TASK BRIEF
Within the data that follows, set down exactly the lines from the one containing "ELEKTRONARZĘDZIA (1084, 89)" through the one containing "Filmes no Cinema (508, 22)", both ends included.

>>>

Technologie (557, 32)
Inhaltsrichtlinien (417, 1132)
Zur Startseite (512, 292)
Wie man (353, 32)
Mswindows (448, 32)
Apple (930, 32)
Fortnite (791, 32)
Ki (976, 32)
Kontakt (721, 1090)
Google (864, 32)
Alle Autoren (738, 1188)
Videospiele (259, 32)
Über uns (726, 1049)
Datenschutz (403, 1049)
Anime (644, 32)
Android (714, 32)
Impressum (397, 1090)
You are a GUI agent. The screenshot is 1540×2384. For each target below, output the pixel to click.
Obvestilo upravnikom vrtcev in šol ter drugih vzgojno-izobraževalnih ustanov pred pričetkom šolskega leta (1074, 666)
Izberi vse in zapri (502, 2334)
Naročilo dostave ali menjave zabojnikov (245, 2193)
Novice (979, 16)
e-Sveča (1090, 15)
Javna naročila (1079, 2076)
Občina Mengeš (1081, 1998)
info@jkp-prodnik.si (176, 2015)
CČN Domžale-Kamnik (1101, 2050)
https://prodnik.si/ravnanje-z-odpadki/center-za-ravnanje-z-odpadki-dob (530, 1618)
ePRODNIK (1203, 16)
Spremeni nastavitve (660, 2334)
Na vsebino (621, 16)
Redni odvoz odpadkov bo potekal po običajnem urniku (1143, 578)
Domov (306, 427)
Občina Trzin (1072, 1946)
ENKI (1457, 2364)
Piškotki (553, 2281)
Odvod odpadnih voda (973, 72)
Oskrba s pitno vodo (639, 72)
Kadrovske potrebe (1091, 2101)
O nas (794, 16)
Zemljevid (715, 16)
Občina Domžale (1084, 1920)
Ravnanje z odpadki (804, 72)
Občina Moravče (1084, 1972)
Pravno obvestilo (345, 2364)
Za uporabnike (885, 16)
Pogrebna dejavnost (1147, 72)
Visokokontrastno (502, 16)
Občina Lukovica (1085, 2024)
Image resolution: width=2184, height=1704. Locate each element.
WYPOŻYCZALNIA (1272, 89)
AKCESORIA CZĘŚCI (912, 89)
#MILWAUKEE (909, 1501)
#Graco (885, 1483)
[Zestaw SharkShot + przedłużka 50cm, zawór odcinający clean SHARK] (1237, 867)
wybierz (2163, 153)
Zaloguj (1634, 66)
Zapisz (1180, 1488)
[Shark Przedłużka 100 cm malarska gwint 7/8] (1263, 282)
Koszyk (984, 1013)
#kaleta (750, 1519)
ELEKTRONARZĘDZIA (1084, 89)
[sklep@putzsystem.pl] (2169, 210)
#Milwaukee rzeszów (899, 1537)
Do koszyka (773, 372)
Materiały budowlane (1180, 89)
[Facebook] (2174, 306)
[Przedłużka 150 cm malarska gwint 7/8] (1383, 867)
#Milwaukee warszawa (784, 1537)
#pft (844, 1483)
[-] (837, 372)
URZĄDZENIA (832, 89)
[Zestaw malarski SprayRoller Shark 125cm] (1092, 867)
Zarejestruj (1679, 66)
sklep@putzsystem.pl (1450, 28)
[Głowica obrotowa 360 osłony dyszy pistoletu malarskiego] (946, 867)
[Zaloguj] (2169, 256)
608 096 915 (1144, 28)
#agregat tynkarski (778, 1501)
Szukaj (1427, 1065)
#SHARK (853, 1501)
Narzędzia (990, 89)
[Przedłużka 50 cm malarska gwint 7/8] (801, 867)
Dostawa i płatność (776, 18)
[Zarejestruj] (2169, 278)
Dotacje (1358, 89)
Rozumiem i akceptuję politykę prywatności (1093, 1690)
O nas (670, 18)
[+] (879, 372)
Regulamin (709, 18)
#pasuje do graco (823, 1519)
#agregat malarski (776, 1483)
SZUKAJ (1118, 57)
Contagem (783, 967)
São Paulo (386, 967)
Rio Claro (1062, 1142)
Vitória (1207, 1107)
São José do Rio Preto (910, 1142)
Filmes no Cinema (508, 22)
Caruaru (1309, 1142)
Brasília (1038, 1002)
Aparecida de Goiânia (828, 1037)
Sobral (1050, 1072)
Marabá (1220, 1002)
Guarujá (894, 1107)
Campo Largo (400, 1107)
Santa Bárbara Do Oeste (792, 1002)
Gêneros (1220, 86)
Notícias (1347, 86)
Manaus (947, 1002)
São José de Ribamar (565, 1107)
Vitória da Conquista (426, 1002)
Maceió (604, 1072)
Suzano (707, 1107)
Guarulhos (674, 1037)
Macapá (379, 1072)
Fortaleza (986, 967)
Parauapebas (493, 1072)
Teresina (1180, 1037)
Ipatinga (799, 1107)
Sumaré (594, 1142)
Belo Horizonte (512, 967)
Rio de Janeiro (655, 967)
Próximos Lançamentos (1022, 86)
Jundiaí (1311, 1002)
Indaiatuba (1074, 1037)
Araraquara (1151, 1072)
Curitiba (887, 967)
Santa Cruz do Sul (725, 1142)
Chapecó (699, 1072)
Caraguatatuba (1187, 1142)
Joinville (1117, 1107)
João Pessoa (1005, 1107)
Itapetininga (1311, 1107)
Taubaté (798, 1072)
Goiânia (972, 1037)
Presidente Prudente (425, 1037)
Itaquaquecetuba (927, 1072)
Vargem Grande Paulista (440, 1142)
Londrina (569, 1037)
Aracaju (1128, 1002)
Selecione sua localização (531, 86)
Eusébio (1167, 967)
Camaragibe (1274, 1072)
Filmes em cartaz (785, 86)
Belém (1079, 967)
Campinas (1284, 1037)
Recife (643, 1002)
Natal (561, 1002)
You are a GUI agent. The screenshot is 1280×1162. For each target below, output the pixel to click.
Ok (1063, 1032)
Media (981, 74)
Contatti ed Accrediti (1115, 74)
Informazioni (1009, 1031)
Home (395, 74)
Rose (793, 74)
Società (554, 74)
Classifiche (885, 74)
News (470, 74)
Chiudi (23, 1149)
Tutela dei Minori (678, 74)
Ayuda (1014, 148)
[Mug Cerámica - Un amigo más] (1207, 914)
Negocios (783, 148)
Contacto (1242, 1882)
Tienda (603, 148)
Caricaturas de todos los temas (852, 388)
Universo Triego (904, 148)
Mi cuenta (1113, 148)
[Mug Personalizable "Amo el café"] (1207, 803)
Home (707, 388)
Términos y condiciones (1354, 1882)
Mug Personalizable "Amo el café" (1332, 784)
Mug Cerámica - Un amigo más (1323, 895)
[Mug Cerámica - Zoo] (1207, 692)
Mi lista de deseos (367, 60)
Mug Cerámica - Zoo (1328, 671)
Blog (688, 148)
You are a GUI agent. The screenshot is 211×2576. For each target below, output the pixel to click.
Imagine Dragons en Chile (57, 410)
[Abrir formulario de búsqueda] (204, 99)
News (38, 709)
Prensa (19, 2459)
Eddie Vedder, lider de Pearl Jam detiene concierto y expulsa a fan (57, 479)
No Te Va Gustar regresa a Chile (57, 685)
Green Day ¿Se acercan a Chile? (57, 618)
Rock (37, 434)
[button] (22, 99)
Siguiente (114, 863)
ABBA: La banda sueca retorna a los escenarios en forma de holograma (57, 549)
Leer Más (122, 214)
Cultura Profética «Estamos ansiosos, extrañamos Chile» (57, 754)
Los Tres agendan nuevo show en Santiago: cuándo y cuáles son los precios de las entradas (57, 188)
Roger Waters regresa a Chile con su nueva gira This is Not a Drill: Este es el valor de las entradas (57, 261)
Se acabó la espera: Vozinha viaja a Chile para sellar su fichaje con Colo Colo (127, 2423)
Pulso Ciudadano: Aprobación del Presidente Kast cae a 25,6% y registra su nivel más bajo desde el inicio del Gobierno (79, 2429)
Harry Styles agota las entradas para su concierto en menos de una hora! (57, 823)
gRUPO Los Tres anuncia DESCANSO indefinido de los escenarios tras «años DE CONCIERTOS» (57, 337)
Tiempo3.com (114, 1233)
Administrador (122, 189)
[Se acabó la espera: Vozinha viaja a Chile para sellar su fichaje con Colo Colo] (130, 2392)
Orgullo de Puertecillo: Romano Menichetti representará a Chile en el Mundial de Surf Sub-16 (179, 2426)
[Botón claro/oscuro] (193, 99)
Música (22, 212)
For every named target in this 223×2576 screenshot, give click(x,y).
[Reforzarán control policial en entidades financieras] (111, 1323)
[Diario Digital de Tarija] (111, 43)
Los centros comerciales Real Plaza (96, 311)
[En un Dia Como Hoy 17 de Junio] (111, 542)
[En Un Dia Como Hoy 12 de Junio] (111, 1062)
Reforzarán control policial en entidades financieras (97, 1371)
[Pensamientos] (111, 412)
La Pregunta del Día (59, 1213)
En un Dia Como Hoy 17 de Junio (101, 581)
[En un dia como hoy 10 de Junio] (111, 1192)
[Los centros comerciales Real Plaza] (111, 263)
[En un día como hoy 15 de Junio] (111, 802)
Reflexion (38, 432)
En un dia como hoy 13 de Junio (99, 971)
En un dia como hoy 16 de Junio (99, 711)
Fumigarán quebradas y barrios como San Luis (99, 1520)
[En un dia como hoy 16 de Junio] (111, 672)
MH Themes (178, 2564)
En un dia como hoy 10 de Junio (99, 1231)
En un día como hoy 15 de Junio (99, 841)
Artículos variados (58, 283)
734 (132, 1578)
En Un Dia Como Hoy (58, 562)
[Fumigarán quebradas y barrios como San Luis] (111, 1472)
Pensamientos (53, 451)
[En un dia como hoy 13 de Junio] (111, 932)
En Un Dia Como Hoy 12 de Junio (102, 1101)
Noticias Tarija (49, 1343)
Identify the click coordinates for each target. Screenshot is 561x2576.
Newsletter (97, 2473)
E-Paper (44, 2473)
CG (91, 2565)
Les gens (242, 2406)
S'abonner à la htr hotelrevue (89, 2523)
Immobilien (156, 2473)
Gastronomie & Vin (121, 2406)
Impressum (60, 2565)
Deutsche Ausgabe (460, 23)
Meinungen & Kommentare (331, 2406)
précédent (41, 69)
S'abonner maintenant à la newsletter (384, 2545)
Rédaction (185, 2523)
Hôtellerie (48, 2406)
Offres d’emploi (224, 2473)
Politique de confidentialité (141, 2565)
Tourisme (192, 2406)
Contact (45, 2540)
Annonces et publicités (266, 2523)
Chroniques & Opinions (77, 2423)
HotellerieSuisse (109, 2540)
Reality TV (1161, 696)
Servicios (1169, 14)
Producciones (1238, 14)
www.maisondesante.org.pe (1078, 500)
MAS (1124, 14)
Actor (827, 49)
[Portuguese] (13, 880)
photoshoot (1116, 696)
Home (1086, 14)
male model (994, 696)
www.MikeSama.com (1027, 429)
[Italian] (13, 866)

<<<

OUTPUT FOR THIS EXERCISE
ELEKTRONARZĘDZIA (1084, 89)
[sklep@putzsystem.pl] (2169, 210)
#Milwaukee rzeszów (899, 1537)
Do koszyka (773, 372)
Materiały budowlane (1180, 89)
[Facebook] (2174, 306)
[Przedłużka 150 cm malarska gwint 7/8] (1383, 867)
#Milwaukee warszawa (784, 1537)
#pft (844, 1483)
[-] (837, 372)
URZĄDZENIA (832, 89)
[Zestaw malarski SprayRoller Shark 125cm] (1092, 867)
Zarejestruj (1679, 66)
sklep@putzsystem.pl (1450, 28)
[Głowica obrotowa 360 osłony dyszy pistoletu malarskiego] (946, 867)
[Zaloguj] (2169, 256)
608 096 915 (1144, 28)
#agregat tynkarski (778, 1501)
Szukaj (1427, 1065)
#SHARK (853, 1501)
Narzędzia (990, 89)
[Przedłużka 50 cm malarska gwint 7/8] (801, 867)
Dostawa i płatność (776, 18)
[Zarejestruj] (2169, 278)
Dotacje (1358, 89)
Rozumiem i akceptuję politykę prywatności (1093, 1690)
O nas (670, 18)
[+] (879, 372)
Regulamin (709, 18)
#pasuje do graco (823, 1519)
#agregat malarski (776, 1483)
SZUKAJ (1118, 57)
Contagem (783, 967)
São Paulo (386, 967)
Rio Claro (1062, 1142)
Vitória (1207, 1107)
São José do Rio Preto (910, 1142)
Filmes no Cinema (508, 22)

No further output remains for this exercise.